Anayasanın 121 ve 122. maddelerine göre; olağanüstü hal ve sıkıyönetim kanun hükmündeki kararname çıkarma yetkisi; Cumhurbaşkanının Başkanlığında toplanan Bakanlar Kuruluna aittir ve kararnameyi çıkarmak için de TBMM tarafından verilecek bir yetki kanuna gerek yoktur. Diğer bir ifadeyle OHALSYKHK’si, “yürütmenin 1982 Anayasasına göre sahip olduğu özerk ve asli düzenleme yetkisinin tipik bir örneğini” meydana getirir.[28]
4.2. TÜZÜKLER
1924tarihli ‘’Teşkilatı Esasiye Kanunu’’ nun 52. maddesi açık olarak Bakanlar Kurulu’nun tüzük çıkarma yetkisini öngörmüş, böylece bugün anladığımız biçimde, idarenin gerçek düzenleme yetkisi ortaya çıkmıştır.
Bir kanunun uygulanmasını göstermek ve emrettiği işleri belirtmek üzere kanunlara aykırı olmamak ve Danıştay’ın incelemesinden geçirilmek şartıyla Bakanlar Kurulu tarafından çıkarılan yazılı hukuk kurallarıdır. Tüzükler Anayasanın 115. Maddesinde düzenlenmiştir. Bu madde şöyledir; “Bakanlar Kurulu, kanunun uygulanmasını göstermek veya emrettiği işleri belirtmek üzere, kanunlara aykırı olmamak ve Danıştay’ın incelemesinden geçirilmek şartıyla tüzükler çıkarabilir. Tüzükler, Cumhurbaşkanınca imzalanır ve kanunlar gibi yayımlanır.”
Tüzük çıkarma yetkisi, Bakanlar Kurulu’na aittir. Bakanlar Kurulu dışında bir organ, örneğin bir bakanlık, yahut bir kamu kurumu tüzük çıkaramaz.
Tüzük çıkarma yetkisi, Bakanlar Kurulu’na ait olmakla beraber, Bakanlar Kurulu bu yetkisini hazırlanan tüzük tasarılarını Danıştay’ın incelemesinden geçirmek suretiyle kullanabilir. Danıştay’ın incelemesinden geçmeyen bir metin, Bakanlar Kurulunca tüzük olarak kararlaştırılamaz. Aksi halde hükümsüz olur. Sadece metnin tümü için değil, içerdiği kuralları için de aynı çözüm geçerlidir.[29]

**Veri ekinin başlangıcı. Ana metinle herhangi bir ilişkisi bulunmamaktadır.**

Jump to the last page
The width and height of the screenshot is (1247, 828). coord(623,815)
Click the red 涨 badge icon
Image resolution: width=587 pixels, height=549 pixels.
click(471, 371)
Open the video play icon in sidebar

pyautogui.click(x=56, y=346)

Anayasa Mahkemesi bir kararında, Danıştay incelemesinden geçirme, tüzüklerin yapılmasındaki “tek ve temel koşuldur.” demektedir. Anayasa Mahkemesi, bu incelemenin anlamı ve kapsamını değerlendirirken de, Danıştay’ın yasa tasarıları için “görüş bildirmesinden” farklı olarak, tüzük tasarıları için “incelenerek” deyiminin kullanılmasından yola çıkarak, “Görüş bildirmek” konu hakkında düşünce, değerlendirme ve özetle kanısını belirtmektir. Daha kapsamlı olan inceleme ise, her yönden üzerinde durularak bağlantılı, karşılaştırmalı ve kapsamlı biçimde üzerinde çalışmak, aykırılıkları saptayıp, giderme önlem ve önerilerini açıklamak, son biçimini de belirtmektir. Yüksek Mahkeme’ye göre bu inceleme, yasaya uygunluğun yanı sıra, aynı zamanda bir yerindelik incelemesi niteliğindedir.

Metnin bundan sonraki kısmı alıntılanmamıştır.